* [Work to do]
Put the rows starting at the one containing "Store (80, 75)" and ending at the one containing "30 (1224, 1345)", both included, into a numbered list. Omit any blank lines.

* [Available data]
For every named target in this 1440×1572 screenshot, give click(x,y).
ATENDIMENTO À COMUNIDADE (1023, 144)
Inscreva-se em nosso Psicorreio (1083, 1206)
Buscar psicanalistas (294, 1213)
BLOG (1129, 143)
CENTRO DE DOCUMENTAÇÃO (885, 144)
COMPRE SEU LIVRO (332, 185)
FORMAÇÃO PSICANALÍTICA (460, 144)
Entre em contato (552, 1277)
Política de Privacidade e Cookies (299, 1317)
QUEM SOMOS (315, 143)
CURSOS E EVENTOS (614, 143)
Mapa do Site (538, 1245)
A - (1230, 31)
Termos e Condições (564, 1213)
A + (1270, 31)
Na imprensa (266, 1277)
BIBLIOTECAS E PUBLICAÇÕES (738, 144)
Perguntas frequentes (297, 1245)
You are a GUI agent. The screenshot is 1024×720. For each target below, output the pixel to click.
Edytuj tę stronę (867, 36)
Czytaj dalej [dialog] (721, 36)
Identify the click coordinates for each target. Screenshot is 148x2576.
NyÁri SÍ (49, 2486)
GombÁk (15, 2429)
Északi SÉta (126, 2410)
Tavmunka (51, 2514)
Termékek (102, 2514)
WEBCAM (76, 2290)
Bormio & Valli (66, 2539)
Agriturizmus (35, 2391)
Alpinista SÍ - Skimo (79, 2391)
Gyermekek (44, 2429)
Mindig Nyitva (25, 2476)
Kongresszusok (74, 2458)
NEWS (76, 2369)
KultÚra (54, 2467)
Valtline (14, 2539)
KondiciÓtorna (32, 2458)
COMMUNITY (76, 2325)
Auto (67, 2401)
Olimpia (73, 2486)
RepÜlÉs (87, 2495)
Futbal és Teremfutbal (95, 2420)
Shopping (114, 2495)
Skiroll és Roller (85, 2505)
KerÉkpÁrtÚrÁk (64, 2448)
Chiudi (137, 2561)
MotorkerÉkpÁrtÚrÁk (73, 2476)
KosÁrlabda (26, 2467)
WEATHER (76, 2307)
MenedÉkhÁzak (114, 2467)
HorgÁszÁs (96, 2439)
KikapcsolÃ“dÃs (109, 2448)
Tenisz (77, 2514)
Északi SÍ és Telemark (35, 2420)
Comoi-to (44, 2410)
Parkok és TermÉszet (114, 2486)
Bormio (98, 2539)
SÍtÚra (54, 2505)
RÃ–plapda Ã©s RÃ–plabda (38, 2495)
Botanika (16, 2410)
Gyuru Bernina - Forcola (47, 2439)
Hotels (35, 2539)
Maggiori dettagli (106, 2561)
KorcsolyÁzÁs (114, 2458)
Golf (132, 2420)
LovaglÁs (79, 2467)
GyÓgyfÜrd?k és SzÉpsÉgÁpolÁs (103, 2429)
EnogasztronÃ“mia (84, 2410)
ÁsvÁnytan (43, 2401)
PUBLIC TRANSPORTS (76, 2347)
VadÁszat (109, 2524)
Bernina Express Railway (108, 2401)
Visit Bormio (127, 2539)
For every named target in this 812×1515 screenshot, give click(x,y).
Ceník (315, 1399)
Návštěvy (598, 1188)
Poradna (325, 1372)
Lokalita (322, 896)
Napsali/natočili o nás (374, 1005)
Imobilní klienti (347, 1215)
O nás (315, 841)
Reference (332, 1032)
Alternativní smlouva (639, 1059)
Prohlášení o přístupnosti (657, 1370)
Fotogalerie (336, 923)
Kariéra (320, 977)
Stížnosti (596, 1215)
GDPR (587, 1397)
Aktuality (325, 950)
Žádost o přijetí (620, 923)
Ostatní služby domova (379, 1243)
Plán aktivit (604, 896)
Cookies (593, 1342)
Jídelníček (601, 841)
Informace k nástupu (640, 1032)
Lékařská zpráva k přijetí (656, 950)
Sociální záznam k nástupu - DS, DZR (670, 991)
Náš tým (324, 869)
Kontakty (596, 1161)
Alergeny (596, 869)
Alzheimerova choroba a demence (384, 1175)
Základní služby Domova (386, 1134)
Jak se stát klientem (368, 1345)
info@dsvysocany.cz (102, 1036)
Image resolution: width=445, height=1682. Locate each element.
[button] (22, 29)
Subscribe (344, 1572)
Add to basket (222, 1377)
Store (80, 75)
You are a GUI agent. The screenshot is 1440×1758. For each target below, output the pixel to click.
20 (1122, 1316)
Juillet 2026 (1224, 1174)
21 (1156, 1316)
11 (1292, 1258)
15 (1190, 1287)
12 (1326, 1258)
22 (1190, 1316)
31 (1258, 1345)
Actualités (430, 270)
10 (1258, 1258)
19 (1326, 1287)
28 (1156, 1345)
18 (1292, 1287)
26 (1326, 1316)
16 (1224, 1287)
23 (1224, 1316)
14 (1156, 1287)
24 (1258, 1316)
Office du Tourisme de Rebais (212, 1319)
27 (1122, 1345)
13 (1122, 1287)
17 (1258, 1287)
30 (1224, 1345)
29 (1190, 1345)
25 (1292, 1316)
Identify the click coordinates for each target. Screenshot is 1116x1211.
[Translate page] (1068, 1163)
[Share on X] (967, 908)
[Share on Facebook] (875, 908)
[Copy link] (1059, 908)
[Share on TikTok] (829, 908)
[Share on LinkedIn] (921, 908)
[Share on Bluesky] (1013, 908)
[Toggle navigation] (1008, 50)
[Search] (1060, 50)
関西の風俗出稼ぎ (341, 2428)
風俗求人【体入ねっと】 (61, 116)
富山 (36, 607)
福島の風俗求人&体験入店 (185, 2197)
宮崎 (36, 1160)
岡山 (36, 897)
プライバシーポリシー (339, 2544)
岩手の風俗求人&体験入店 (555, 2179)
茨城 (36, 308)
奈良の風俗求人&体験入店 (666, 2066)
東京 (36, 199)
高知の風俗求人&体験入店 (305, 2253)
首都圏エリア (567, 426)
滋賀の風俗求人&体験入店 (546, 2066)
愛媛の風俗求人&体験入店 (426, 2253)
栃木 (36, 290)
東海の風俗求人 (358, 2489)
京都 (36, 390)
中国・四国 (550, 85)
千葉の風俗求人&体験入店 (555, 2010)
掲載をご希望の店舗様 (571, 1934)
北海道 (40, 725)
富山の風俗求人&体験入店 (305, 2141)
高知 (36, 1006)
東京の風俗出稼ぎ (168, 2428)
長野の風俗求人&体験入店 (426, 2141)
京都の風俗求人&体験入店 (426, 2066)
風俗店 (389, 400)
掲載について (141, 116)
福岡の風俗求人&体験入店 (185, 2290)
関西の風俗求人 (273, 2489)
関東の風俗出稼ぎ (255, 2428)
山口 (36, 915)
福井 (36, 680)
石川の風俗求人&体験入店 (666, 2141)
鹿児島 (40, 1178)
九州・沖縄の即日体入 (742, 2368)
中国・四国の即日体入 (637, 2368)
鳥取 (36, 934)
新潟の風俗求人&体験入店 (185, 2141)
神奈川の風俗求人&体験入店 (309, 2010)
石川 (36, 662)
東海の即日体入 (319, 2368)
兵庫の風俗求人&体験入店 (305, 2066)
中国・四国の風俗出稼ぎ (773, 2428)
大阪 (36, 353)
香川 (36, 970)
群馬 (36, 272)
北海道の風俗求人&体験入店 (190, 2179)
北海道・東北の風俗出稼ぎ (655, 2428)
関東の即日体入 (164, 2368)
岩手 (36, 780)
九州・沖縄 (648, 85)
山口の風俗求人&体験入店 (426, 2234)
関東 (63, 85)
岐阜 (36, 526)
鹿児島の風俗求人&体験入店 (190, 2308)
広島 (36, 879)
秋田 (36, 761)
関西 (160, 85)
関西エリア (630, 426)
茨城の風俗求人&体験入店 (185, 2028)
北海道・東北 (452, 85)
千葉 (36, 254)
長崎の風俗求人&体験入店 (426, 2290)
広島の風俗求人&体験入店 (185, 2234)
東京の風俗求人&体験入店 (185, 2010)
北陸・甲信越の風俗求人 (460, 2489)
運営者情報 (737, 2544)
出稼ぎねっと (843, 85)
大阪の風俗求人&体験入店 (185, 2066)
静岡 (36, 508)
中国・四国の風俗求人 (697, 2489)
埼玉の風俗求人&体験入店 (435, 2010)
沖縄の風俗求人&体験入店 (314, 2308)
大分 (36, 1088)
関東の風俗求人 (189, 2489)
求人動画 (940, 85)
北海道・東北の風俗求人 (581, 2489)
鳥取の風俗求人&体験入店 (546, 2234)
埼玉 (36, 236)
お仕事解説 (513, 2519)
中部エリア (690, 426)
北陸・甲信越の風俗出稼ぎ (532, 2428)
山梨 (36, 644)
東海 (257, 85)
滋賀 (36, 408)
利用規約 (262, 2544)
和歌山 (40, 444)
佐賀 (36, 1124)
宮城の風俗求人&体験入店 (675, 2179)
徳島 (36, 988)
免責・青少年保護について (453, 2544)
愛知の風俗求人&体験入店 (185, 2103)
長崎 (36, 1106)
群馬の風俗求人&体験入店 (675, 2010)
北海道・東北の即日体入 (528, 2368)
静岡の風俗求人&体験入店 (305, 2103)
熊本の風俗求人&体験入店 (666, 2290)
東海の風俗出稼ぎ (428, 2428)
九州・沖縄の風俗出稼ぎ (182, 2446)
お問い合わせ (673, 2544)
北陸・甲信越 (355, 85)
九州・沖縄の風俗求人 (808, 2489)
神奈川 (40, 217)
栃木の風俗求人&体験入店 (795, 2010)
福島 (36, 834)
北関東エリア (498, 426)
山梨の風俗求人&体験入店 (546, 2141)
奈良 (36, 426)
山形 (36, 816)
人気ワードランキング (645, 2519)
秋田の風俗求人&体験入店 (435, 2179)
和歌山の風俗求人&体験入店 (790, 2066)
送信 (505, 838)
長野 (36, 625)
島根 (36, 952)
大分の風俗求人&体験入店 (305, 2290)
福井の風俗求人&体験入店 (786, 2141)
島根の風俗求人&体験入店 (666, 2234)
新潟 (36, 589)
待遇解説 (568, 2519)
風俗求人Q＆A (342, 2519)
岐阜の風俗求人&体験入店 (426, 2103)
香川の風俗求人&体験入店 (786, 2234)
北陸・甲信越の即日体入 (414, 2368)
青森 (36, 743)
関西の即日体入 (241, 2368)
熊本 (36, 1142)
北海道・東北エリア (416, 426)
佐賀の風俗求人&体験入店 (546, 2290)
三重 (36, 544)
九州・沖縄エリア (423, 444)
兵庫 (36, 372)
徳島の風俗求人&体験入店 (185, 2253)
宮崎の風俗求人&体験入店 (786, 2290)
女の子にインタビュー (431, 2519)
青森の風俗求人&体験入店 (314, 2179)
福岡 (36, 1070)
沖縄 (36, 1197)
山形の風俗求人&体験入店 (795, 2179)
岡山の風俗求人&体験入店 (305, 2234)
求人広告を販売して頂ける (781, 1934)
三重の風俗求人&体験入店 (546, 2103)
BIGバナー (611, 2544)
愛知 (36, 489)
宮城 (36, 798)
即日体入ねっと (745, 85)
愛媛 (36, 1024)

* [Correct answer]
1. Store (80, 75)
2. You are a GUI agent. The screenshot is 1440×1758. For each target below, output the pixel to click.
3. 20 (1122, 1316)
4. Juillet 2026 (1224, 1174)
5. 21 (1156, 1316)
6. 11 (1292, 1258)
7. 15 (1190, 1287)
8. 12 (1326, 1258)
9. 22 (1190, 1316)
10. 31 (1258, 1345)
11. Actualités (430, 270)
12. 10 (1258, 1258)
13. 19 (1326, 1287)
14. 28 (1156, 1345)
15. 18 (1292, 1287)
16. 26 (1326, 1316)
17. 16 (1224, 1287)
18. 23 (1224, 1316)
19. 14 (1156, 1287)
20. 24 (1258, 1316)
21. Office du Tourisme de Rebais (212, 1319)
22. 27 (1122, 1345)
23. 13 (1122, 1287)
24. 17 (1258, 1287)
25. 30 (1224, 1345)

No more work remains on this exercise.